阵发性室上性心动过速分型判断
阵发性室上性心动过速(PSVT)的分型判断”
阵发性室上性心动过速(PSVT)的核心分型基于其电生理机制,主要分为房室结折返性心动过速(AVNRT)、房室折返性心动过速(AVRT)和房性心动过速(AT)三大类[4][10]。临床鉴别主要依据心电图(ECG)上P波与QRS波的关系(RP间期)以及对腺苷/迷走神经刺激的反应。
## PSVT 主要分型及鉴别要点
| 特征 | 房室结折返性心动过速 (AVNRT) | 房室折返性心动过速 (AVRT) | 房性心动过速 (AT) |
| :--- | :--- | :--- | :--- |
| **机制** | 房室结内存在功能性双径路(慢径和快径)形成折返[3][7] | 存在房室旁道(显性或隐匿性),心房-房室结-心室-旁道形成大折返环路[1][3] | 心房内异位兴奋灶自律性增高或微折返[1][3] |
| **与房室结关系** | **房室结依赖性**(折返环包含房室结)[2] | **房室结依赖性**(折返环包含房室结和旁道)[2] | **房室结非依赖性**(折返/起源在心房,房室结仅为传导通路)[2] |
| **典型心电图** | **短RP心动过速**:P波常埋藏于QRS波中(伪R'波在V1导联,伪S波在II、III、aVF导联)[7][10] | **短RP心动过速**:P波紧随QRS波之后,在II、III、aVF导联倒置[7][10] | **长RP心动过速**:RP间期 > PR间期[7][12] |
| **对腺苷/迷走神经反应** | **终止心动过速**(阻断房室结折返环)[2][10] | **终止心动过速**(阻断房室结折返环)[2][10] | **不终止,仅产生房室传导阻滞**(心房率不变,心室率减慢)[2][10] |
| **临床特点** | 最常见类型,约占PSVT的60-70%[1][7]。
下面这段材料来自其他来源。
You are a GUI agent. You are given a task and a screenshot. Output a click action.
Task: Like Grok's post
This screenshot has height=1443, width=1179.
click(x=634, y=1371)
多见于无器质性心脏病患者,好发于年轻女性[10]。 | 与预激综合征(WPW)相关。顺向型AVRT(90%)QRS波正常;逆向型AVRT QRS波宽大畸形[1]。 | 多见于器质性心脏病(如COPD、心瓣膜病)患者[3][8]。多源性房速(MAT)常见于严重肺部疾病[1]。 |
## 诊断流程与关键步骤
### 1. 初始评估与血流动力学判断
- **血流动力学不稳定**(低血压、意识改变、胸痛、心衰):立即行同步电复律[4]。
- **血流动力学稳定**:进行下一步鉴别。
### 2. 心电图分析:RP间期分型
获取发作期12导联心电图,明确P波与QRS波的关系是鉴别核心[5][6]。
- **短RP心动过速**(RP < PR):最常见,主要见于**AVNRT**和**AVRT**[7][12]。
- **长RP心动过速**(RP > PR):主要见于**AT**、不典型AVNRT、窦性心动过速[7][12]。
- **P波不可见**:高度提示典型**AVNRT**(P波埋藏于QRS波中)[7]。
### 3. 诊断性干预:迷走神经刺激/腺苷试验
- **操作**:嘱患者行改良Valsalva动作(有效率为43%[4]),或静脉推注腺苷(6-12 mg,终止PSVT有效率达91%[4])。
- **结果判读**:
- **心动过速终止**:提示为房室结依赖性心动过速,即**AVNRT**或**AVRT**[2][10]。
- **心动过速未终止,但出现房室传导阻滞**(心房率不变,心室率减慢):明确诊断为房室结非依赖性心动过速,即**AT**[2][10]。
- **无反应**:需考虑室性心动过速(VT)或其他机制。
### 4. 宽QRS波心动过速的鉴别
当PSVT合并束支阻滞、室内差异性传导或经旁道前传(逆向型AVRT)时,QRS波可增宽(>0.12s),需与室性心动过速(VT)鉴别[1][3]。
- **支持VT的证据**:房室分离、融合波/夺获波、胸前导联QRS波同向性、无人区电轴[3]。
- **支持SVT伴差传的证据**:典型束支阻滞图形、起始向量与窦律一致。
## 临床小结
PSVT的分型诊断是指导治疗的关键。**AVNRT和AVRT**为房室结依赖性,对腺苷和迷走神经刺激反应良好,射频消融术(成功率>95%[7])是其根治性手段[4][11]。**AT**为房室结非依赖性,治疗需针对异位兴奋灶,消融同样有效,但需更精确的电生理标测[5]。
> 本内容基于检索到的文献证据综合生成,仅供临床参考。实际诊疗决策需结合患者具体情况,并核实原始指南及药品说明书。